В те трудные дни я воспользовался служебным положением и “выбил“ по неоднократной личной просьбе генерального директора Владимира Каданникова для родного коллектива АвтоВАЗа эшелон с мясом. Чтобы избежать случайностей В. Каданников договорился со студентами, что они возьмут на себя разгрузку вагонов. И вот на путях одного из тупиков (недалеко от Пензы) некие люди сделали сопровождающим груз настойчивое и очень жёсткое предложение получить оплату за сопровождение и разгрузку “прямо сейчас и уматывать в любом направлении”, от которого те не смогли отказаться. Эшелон был оставлен стоять в тупике, его не разгрузили. Просто мясо попало к адресату, когда было уже поздно, как в фильме "Броненосец “Потёмкин”. Лучше бы вообще не получили».
На этом фоне М. С. Горбачёв, чтобы повысить свой рейтинг, стал откровенно «сливать» своё правительство.
Реформа цен
Рыночное ценообразование основывается на взаимодействии спроса и предложения. Сегодня бывшие граждане СССР уже привыкли к прямой зависимости – чем выше спрос, тем выше цена, – и с ностальгией вспоминают советские «три рубля – ведро» или «огород вспахать – бутылка».

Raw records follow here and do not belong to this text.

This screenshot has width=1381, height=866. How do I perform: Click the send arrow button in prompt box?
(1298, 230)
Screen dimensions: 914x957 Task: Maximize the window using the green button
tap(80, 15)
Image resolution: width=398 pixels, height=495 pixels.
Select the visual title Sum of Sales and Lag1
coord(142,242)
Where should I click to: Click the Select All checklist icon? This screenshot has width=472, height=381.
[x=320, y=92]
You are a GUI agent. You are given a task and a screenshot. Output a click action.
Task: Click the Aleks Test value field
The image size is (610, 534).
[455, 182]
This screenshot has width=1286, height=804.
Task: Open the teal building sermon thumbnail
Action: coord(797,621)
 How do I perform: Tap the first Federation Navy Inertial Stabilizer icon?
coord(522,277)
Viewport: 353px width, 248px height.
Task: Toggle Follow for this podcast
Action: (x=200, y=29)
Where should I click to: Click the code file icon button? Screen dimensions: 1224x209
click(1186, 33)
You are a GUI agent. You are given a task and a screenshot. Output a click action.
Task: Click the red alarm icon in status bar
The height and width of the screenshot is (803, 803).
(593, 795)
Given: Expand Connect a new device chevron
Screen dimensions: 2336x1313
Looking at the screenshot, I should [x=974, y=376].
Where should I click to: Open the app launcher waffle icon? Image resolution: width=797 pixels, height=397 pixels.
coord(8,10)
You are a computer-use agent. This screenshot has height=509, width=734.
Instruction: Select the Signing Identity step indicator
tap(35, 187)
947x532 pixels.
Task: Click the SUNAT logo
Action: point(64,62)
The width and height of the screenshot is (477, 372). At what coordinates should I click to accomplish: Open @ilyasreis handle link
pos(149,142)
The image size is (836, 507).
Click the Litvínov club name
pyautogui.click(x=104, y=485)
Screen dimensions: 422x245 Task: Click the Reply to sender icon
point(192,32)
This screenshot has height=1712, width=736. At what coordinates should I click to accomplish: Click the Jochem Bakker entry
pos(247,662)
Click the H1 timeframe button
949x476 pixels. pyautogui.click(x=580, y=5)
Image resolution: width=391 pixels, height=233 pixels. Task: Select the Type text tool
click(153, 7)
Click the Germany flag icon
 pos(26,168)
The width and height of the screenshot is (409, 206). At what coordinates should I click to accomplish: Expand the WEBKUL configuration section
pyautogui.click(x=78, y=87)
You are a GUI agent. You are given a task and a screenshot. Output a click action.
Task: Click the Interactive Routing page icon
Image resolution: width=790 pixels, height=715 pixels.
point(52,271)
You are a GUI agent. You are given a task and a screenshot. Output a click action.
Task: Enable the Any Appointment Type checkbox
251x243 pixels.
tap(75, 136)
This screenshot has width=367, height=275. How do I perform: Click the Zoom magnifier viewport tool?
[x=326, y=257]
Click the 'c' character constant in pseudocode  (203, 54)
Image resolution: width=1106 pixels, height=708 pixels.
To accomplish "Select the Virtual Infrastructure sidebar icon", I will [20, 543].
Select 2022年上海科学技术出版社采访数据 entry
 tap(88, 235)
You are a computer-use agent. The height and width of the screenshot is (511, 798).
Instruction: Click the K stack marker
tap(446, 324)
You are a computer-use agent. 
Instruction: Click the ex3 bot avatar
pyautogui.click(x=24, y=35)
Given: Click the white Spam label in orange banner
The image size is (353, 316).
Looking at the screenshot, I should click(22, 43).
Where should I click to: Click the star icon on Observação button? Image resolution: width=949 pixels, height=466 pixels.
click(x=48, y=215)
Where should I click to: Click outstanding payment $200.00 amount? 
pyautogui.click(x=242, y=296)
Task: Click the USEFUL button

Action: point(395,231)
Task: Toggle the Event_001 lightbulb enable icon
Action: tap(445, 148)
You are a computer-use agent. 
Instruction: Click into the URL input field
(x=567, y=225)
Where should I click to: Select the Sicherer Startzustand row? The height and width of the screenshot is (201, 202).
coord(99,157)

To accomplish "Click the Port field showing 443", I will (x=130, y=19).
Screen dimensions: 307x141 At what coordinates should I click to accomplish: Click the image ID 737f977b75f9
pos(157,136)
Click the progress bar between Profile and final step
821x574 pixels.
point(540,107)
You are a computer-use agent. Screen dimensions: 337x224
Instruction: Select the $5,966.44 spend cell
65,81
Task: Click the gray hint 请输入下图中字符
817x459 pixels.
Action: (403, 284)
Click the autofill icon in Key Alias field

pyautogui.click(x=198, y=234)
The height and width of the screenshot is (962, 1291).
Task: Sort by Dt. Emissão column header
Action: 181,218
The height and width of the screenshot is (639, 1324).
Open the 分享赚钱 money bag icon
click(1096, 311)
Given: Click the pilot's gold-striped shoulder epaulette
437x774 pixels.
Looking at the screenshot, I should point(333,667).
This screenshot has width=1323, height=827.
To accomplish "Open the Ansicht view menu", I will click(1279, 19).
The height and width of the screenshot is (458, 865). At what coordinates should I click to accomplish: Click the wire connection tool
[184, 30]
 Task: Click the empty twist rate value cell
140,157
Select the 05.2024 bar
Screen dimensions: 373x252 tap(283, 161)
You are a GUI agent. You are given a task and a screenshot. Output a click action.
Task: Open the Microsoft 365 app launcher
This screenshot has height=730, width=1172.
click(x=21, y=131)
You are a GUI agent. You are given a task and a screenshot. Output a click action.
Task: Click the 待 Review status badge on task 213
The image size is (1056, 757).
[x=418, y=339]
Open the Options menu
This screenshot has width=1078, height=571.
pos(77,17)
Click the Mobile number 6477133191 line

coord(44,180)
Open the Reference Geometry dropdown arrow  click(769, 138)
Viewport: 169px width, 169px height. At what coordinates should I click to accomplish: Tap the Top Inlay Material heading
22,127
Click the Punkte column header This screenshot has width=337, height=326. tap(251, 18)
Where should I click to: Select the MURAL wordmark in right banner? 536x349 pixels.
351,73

Щербаков В. И.: «И людям, далёким от экономики, отнюдь не кажется странным, что в Советском Союзе при хроническом дефиците всего и огромных очередях за всем, цены в рознице всегда отличались невероятной демократичностью. И, что немаловажно, они были стабильны и долгие годы оставались одними и теми же, что даже школьнику в наше время себе представить совершенно невозможно.
Помните, как у Высоцкого: “Было время, и цены снижали, и текли куда надо каналы, и в конце куда надо впадали…” Потому что если уж государство держало государственную собственность для себя, жёстко контролировало производство и распределение почти всех товаров, проводило политику сохранения “доступных цен”, что в переводе на язык практической экономики означало “сохранение дешёвой стоимости рабочей силы, низкую стоимость труда”, то оно административно держало и цены. Три рубля, к примеру, стоило “ведро” 76-го бензина. Но так было уже в 1989 году, когда цены подняли почти в два раза, а ранее, начиная с 1969 (!) года, АИ-76 стоил дешевле газировки – 75 копеек за 10 литров (цена указывалась не за литр, потому как механические бензоколонки тогда имели градацию счётчиков в 5 литров).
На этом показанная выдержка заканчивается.